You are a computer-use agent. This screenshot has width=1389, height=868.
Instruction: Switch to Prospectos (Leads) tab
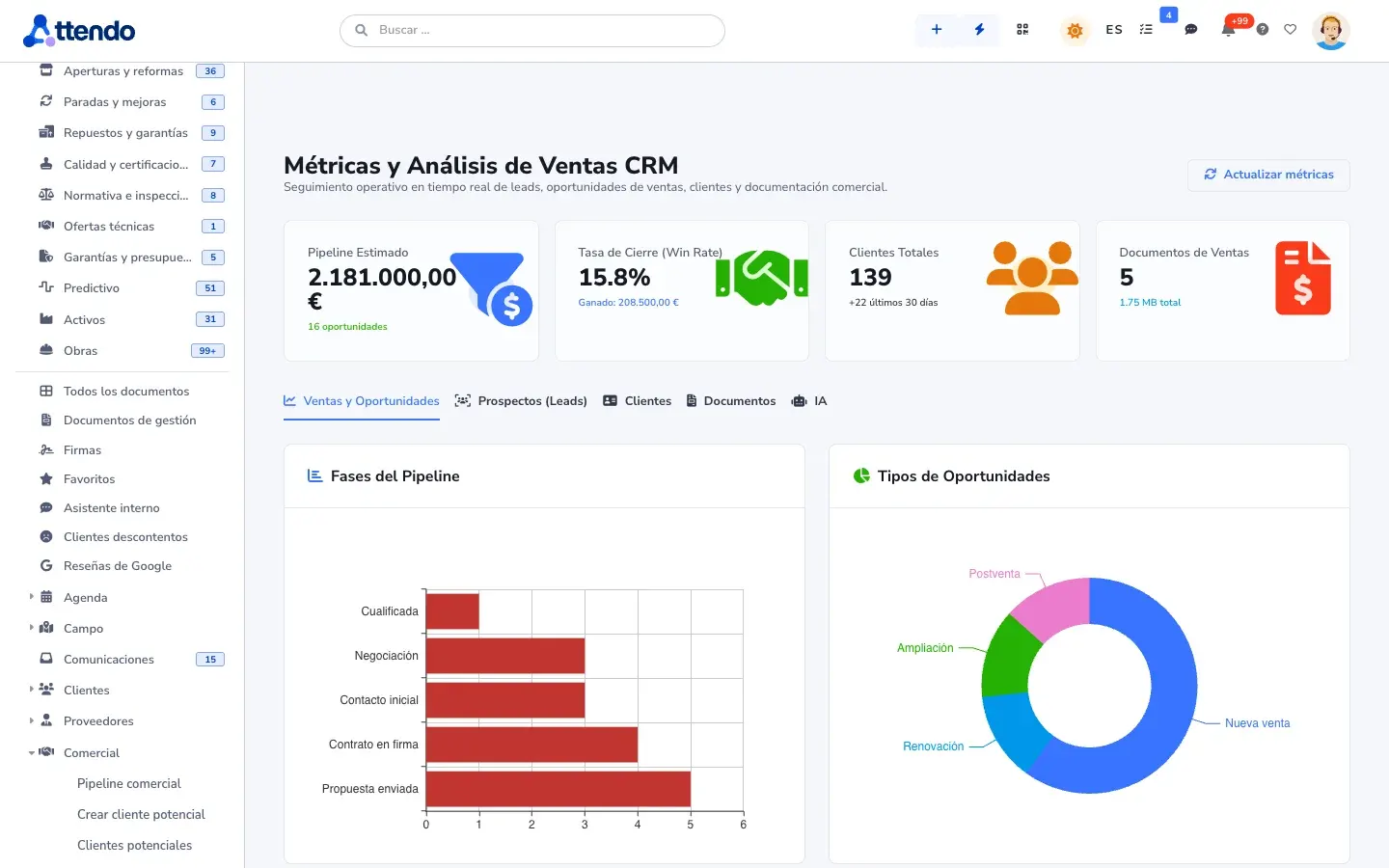click(x=521, y=401)
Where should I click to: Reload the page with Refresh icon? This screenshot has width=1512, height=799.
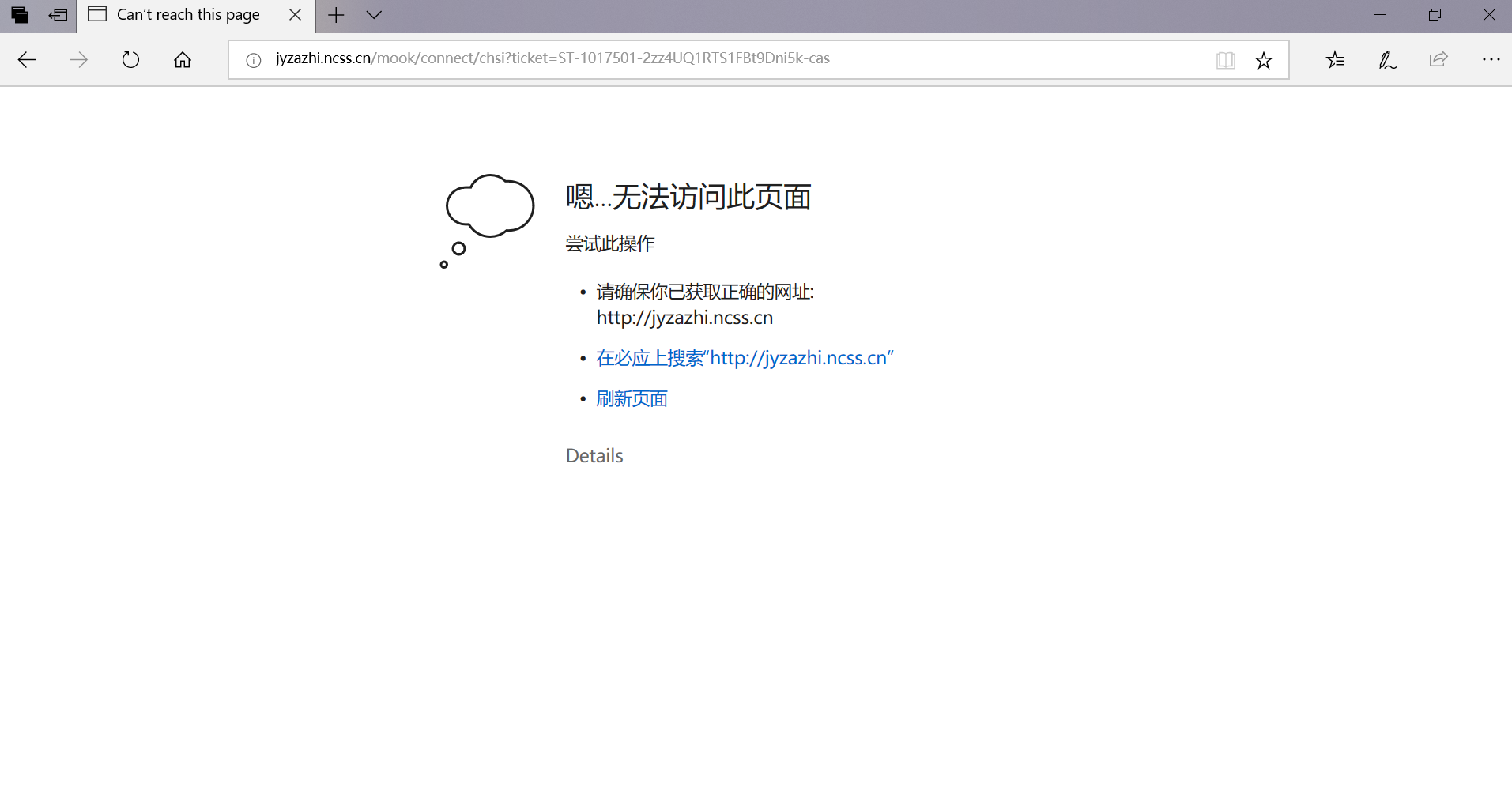(x=130, y=60)
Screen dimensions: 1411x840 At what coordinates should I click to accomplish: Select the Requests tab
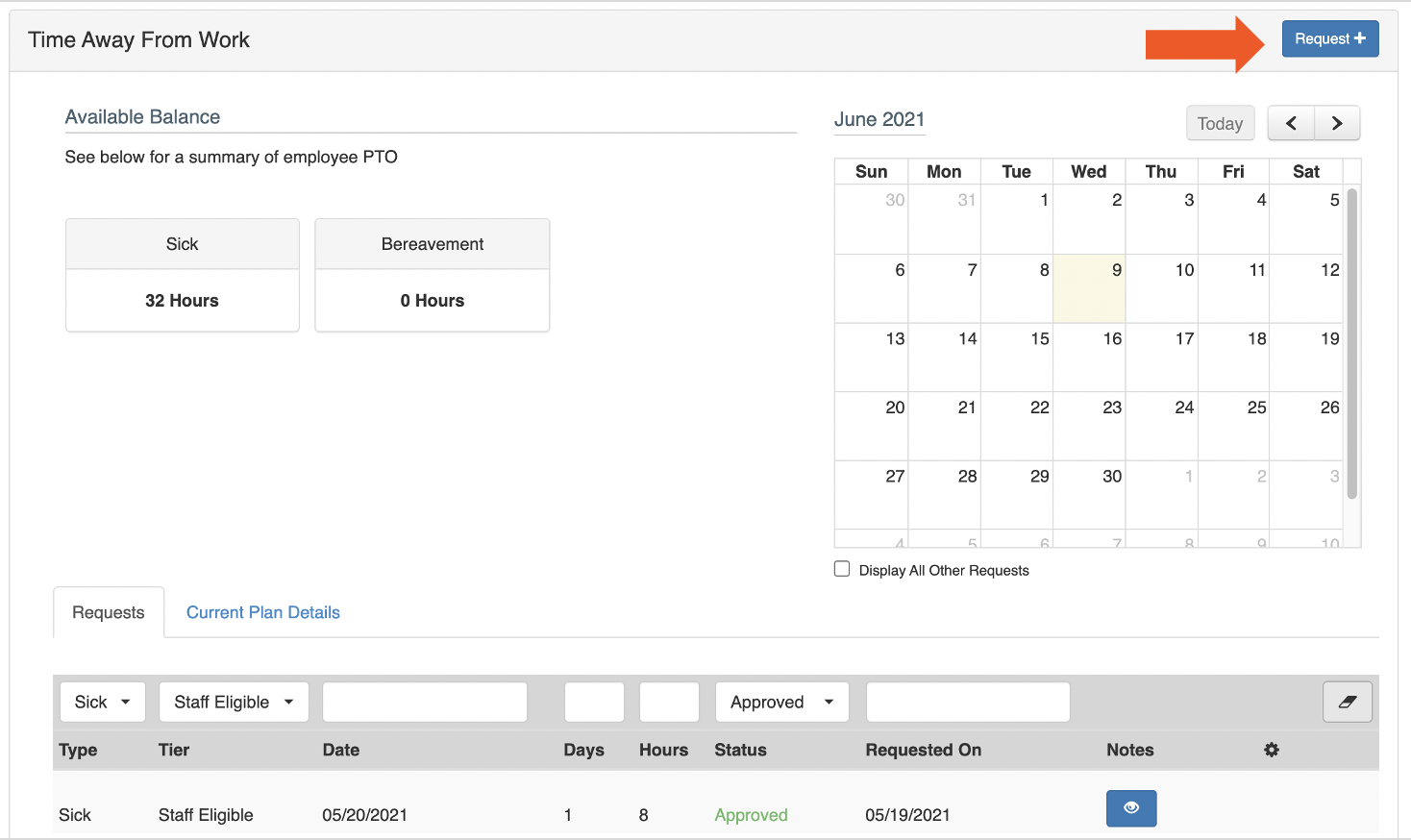pyautogui.click(x=108, y=612)
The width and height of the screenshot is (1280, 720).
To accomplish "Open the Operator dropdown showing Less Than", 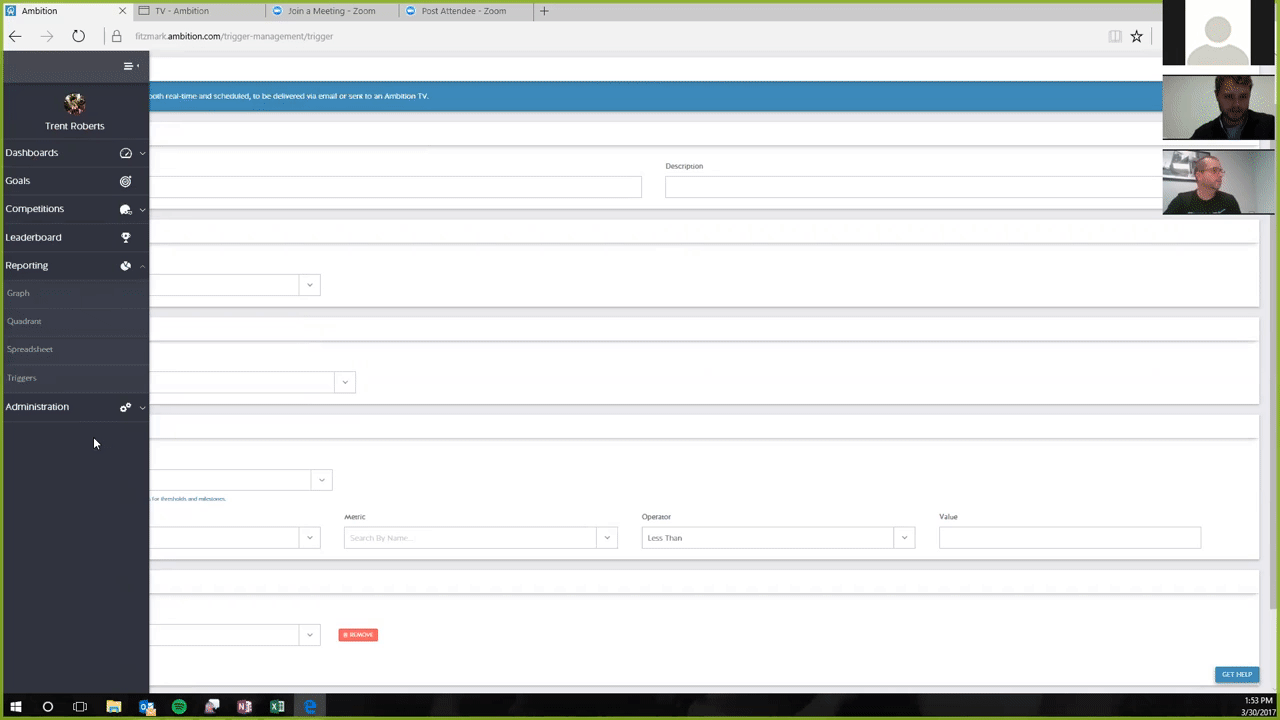I will click(x=777, y=538).
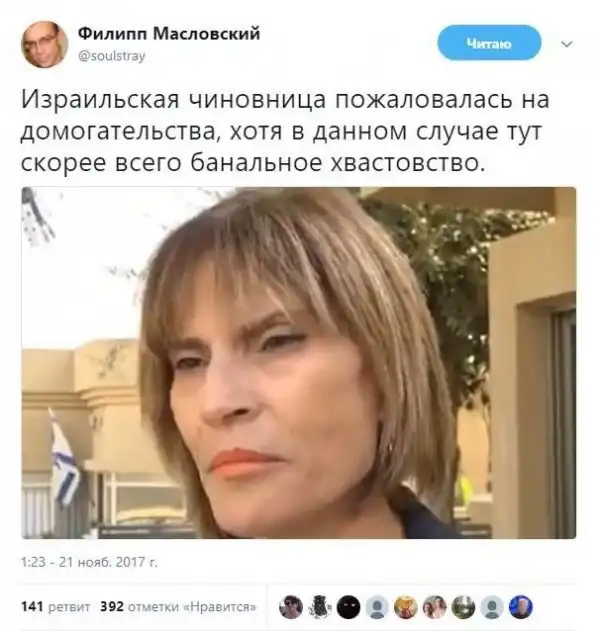The width and height of the screenshot is (600, 631).
Task: Open Филипп Масловский's profile avatar
Action: (45, 44)
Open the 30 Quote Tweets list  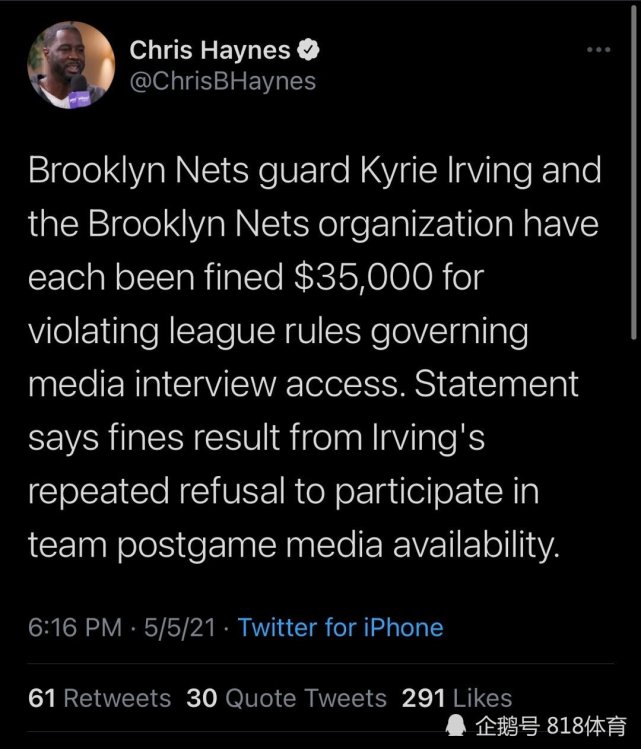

-*-

Working from the entries above, reproduce exactly and only the lines beginning with the line that has "Instruction: Switch to Prospectos (Leads) tab" and ending with the line that has "The width and height of the screenshot is (1280, 720)."; omit all pictures.

Instruction: Switch to Prospectos (Leads) tab
click(x=521, y=401)
Where should I click to: Reload the page with Refresh icon? This screenshot has width=1512, height=799.
(x=130, y=60)
Screen dimensions: 1411x840 At what coordinates should I click to accomplish: Select the Requests tab
pyautogui.click(x=108, y=612)
The width and height of the screenshot is (1280, 720).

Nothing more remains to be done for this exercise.